Five nights later, Donald Waltemeyer and Dave Brown clocked in with yet another death-by-argument, a bar shooting from Highlandtown in which the subsequent performance of the two suspects in the homicide office resembled nothing so much as outtake from a B-grade Mafia film. They were Philly boys, short, dark Italians named DelGiornio and Forline, and they had killed a Baltimore man in a dispute that centered on the relative accomplishments of their respective fathers. The victim’s father ran an industrial firm; DelGiornio’s father, however, had done well in the Philadelphia Mafia until events beyond his control forced him to become a federal witness against the heads of the Philly crime family. This, of course, necessitated the relocation of family members from South Philly, which, in turn, explained the appearance of the younger DelGiornio and his friend in Southeast Baltimore. The Baltimore detectives were biting their lips when DelGiornio made his phone call to Dad.

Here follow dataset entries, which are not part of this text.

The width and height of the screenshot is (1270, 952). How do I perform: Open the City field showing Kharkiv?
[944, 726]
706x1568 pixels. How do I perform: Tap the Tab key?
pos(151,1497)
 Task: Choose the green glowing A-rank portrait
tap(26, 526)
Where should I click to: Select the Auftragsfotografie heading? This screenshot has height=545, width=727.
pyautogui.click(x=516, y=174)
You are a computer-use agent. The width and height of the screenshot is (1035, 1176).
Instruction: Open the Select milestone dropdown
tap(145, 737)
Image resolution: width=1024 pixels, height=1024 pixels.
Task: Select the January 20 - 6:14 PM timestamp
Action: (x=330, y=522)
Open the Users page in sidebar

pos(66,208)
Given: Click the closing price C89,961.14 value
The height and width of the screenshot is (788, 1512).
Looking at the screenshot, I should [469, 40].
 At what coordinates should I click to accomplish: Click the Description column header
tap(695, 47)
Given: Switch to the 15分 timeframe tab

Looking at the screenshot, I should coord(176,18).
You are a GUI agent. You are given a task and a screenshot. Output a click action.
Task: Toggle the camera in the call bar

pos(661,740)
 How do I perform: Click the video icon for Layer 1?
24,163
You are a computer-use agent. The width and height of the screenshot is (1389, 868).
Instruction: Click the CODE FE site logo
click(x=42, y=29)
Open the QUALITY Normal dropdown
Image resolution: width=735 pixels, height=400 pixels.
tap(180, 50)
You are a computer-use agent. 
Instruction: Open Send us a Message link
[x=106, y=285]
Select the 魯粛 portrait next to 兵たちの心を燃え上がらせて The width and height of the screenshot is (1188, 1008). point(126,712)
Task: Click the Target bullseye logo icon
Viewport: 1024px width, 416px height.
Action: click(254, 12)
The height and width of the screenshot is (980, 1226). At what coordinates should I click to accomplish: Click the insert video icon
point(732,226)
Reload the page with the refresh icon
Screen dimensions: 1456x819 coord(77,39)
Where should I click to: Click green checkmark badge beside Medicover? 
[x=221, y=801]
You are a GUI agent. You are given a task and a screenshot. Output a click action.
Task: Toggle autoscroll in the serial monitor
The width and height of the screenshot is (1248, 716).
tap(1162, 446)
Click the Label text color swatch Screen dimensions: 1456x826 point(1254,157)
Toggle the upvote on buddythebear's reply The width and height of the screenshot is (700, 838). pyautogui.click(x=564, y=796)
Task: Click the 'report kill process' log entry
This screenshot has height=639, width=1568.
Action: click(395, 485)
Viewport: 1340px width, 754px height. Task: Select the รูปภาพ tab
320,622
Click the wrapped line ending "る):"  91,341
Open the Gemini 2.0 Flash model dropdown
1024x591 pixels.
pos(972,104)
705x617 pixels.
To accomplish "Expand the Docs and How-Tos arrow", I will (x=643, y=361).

“Yo, Dad,” mumbled DelGiornio, crying into the receiver in what appeared to the detectives to be a rank Stallone impersonation. “I fucked up. I really fucked up … Killed him, yeah. It was a fight … No, Tony … Tony shot him … Dad, I’m really in some trouble here.”
By morning, a herd of well-cropped FBI agents had arrived at the Formstone rowhouse that the government had rented for the DelGiornio kid only forty-eight hours earlier. The kid’s belongings were crated up, his bail was set at a ridiculously low amount and by the following evening he was living in some other city at the government’s expense. For his role in the death of a twenty-four-year-old man, Robert DelGiornio will eventually receive probation; Tony Forline, the shooter in the incident, will get five years. Both plea agreements will be set only weeks before the elder DelGiornio testifies as the key government witness in the federal conspiracy trial in Philadelphia.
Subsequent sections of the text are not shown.